Water Resources Research Act Program

Details for Project ID 2010NV165B

Water Quality and Eutrophication Modeling of Lake Mead under Changing Water Levels

Institute: Nevada
Year Established: 2010 Start Date: 2010-03-01 End Date: 2011-02-28
Total Federal Funds: $20,513 Total Non-Federal Funds: $41,036

Principal Investigators: Dong Chen

Abstract: Lake Mead is one of the most important water bodies in the United States; providing recreational opportunities, fish and wildlife habitat, and drinking, irrigation, and industrial water for approximately 25 million people. Consequently, it is crucial that the quality of this water be maintained to provide a reliable and safe source of water for its many uses. Rapid urban development in southern Nevada, combined with modified upstream land use and the emergence of invasive species has gradually degraded Lake Mead water quality. Concurrently, sustained drought since 2000 has led to a significant drop (about 100-feet) of the lake’s water level, further stressing the water quality and ecological processes. The goal of this research is to develop a three-dimensional water quality model of Lake Mead to investigate eutrophication processes and predict their trends in future. The model integrates previous water monitoring efforts by the Southern Nevada Water Authority, U.S. Geological Survey, and the U.S. Bureau of Reclamation.

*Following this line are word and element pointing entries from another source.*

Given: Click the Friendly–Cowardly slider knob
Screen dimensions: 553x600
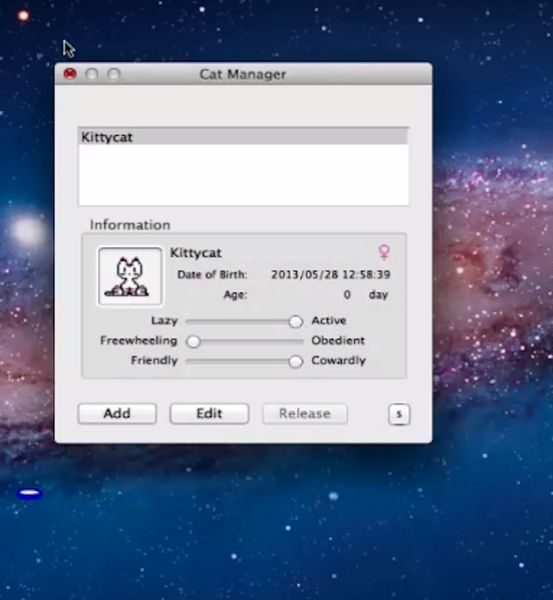Looking at the screenshot, I should (295, 361).
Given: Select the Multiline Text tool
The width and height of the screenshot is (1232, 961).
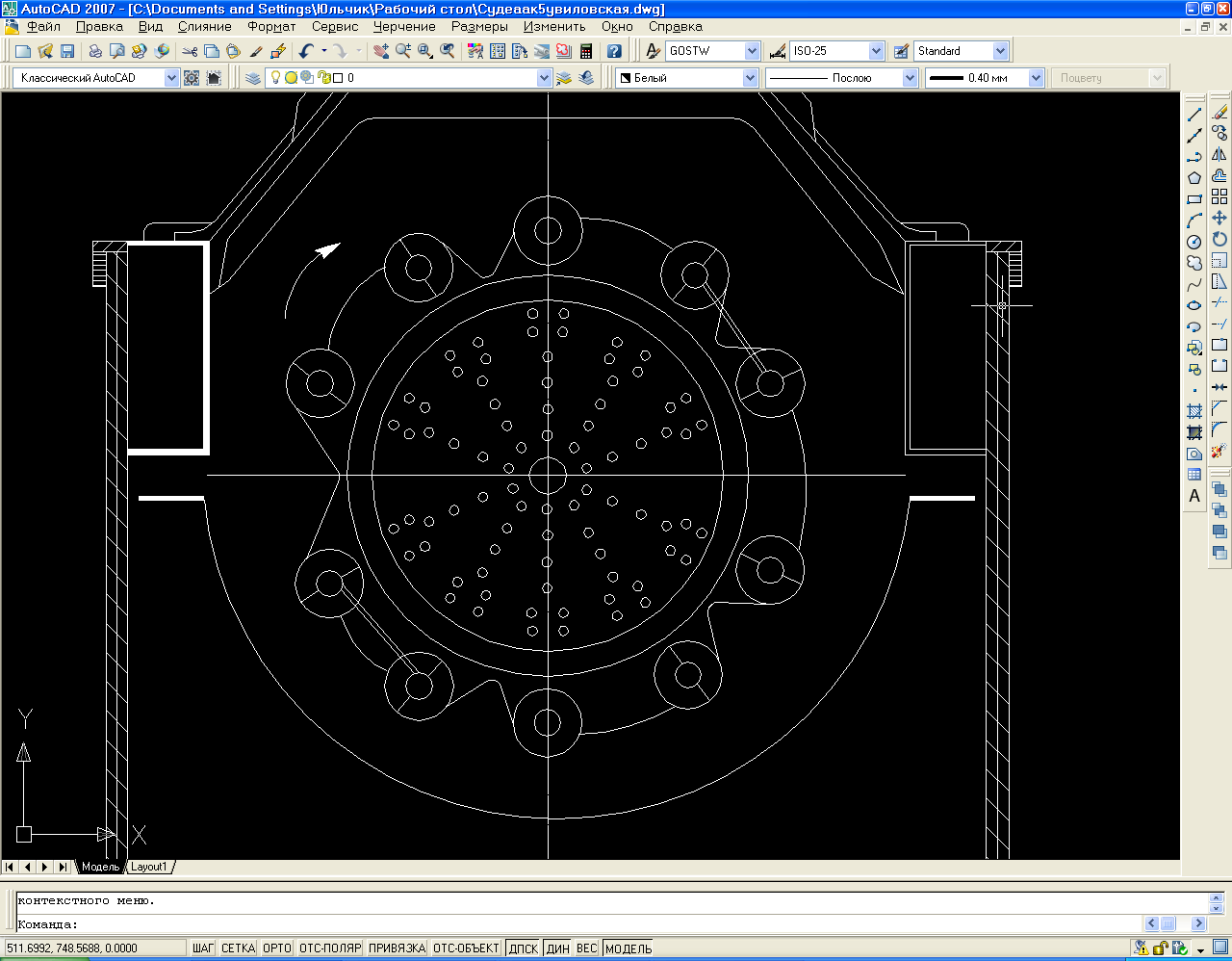Looking at the screenshot, I should point(1194,497).
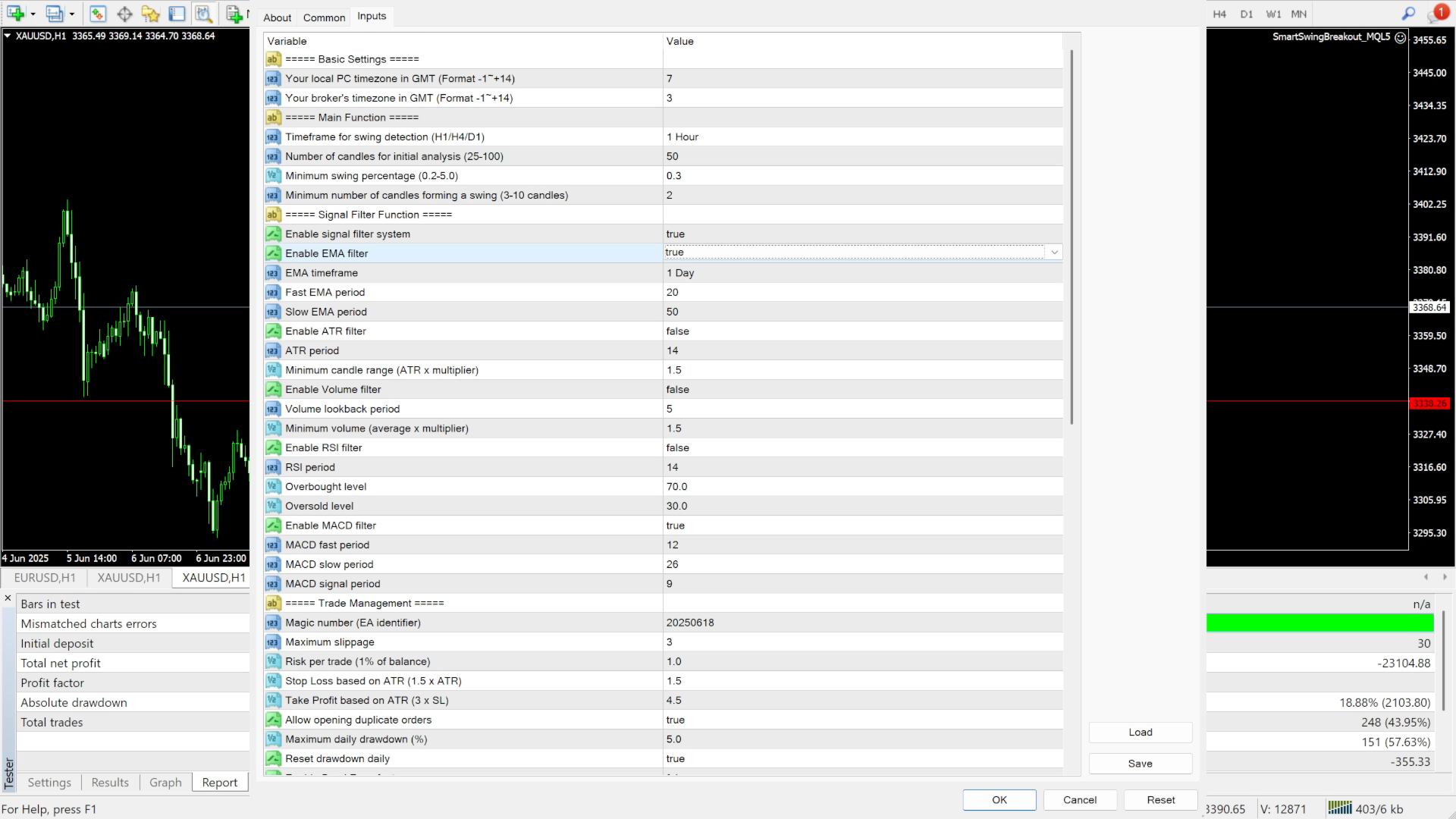1456x819 pixels.
Task: Toggle the Strategy Tester magnifier icon
Action: point(203,14)
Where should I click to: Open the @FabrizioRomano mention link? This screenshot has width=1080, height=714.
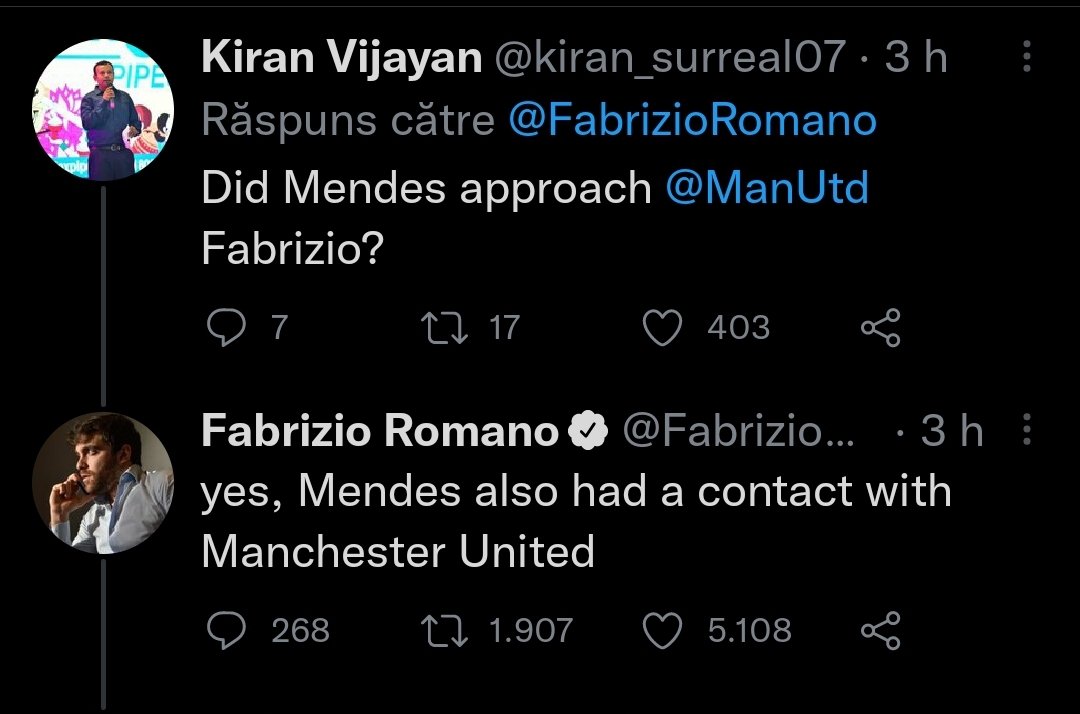coord(692,121)

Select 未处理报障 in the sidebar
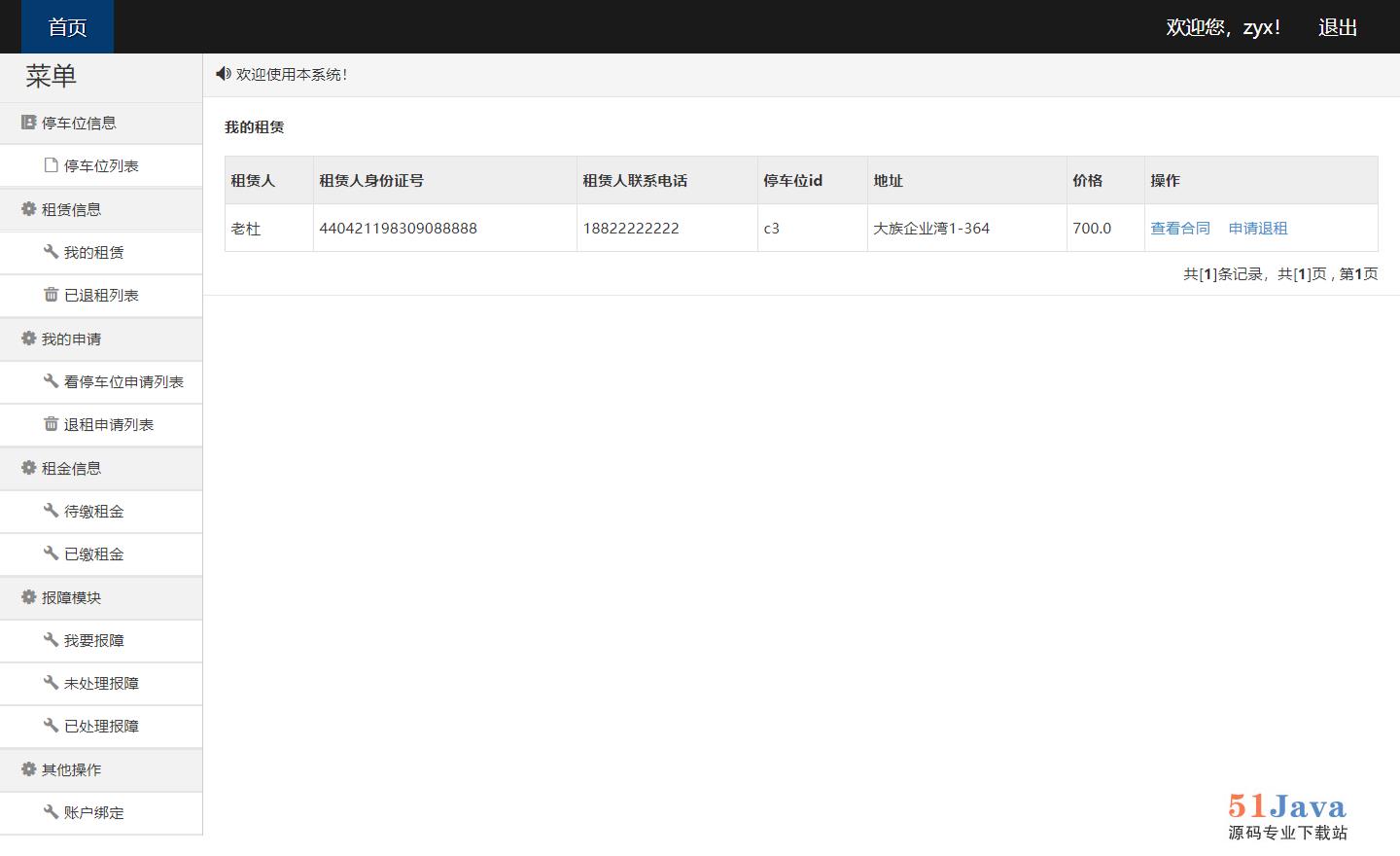(101, 683)
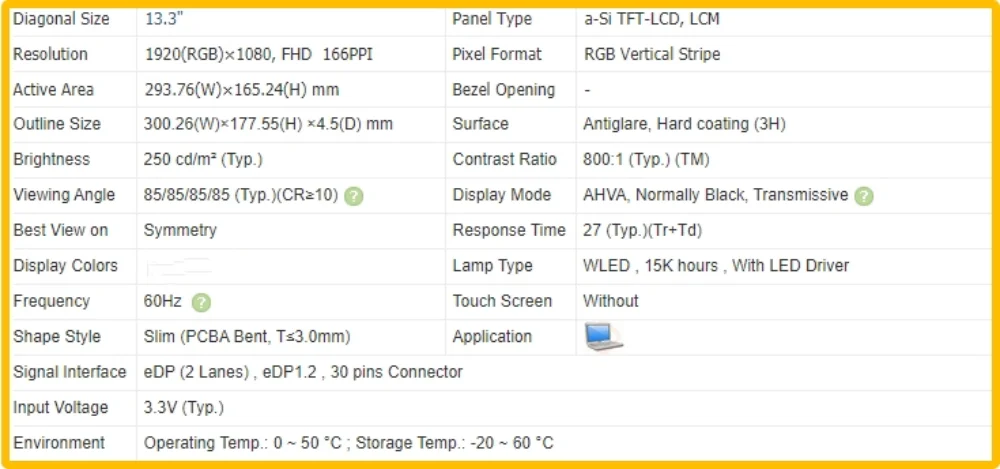Click the Shape Style Slim value
This screenshot has width=1000, height=469.
click(247, 336)
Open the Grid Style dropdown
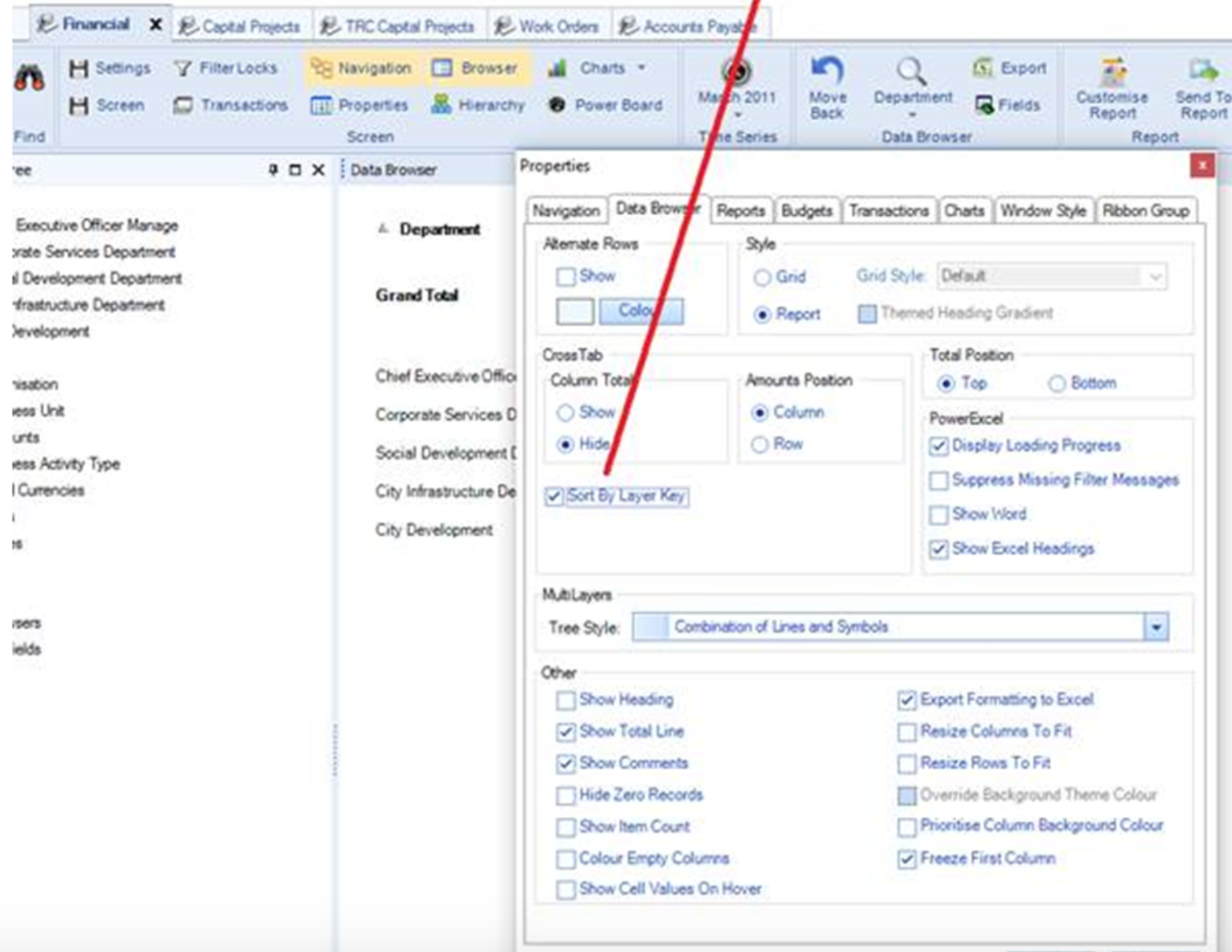Screen dimensions: 1232x952 1154,276
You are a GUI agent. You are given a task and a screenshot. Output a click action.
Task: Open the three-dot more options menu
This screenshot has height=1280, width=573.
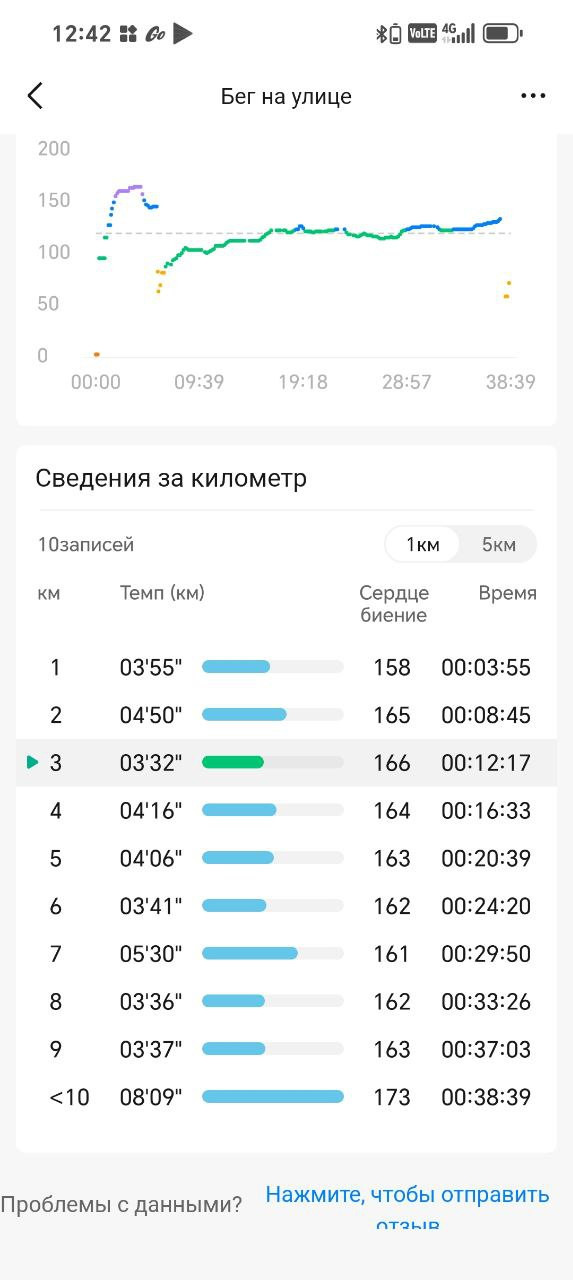tap(533, 96)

The numerical model applied to Lake Mead will be the three-dimensional Environmental Fluid Dynamics Code (EFDC). DRI scientists have been applying EFDC to investigate changes in the flow circulation patterns of Lake Mead (Chen et al., 2009). Based on our previous effort, the goal of this proposed study will be met by completing the following four objectives: (1) customize the eutrophication model of EFDC (CE-QUAL-ICM) for Lake Mead, (2) parameterize and verify CE-QUAL-ICM using previously collected data, (3) predict future lake water quality and eutrophication processes with a speculated scenario in 2021 when the live storage of Lake Mead becomes exhausted (Barnett and Pierce, 2008), (4) produce the framework for an adaptive management tool by considering drought impact.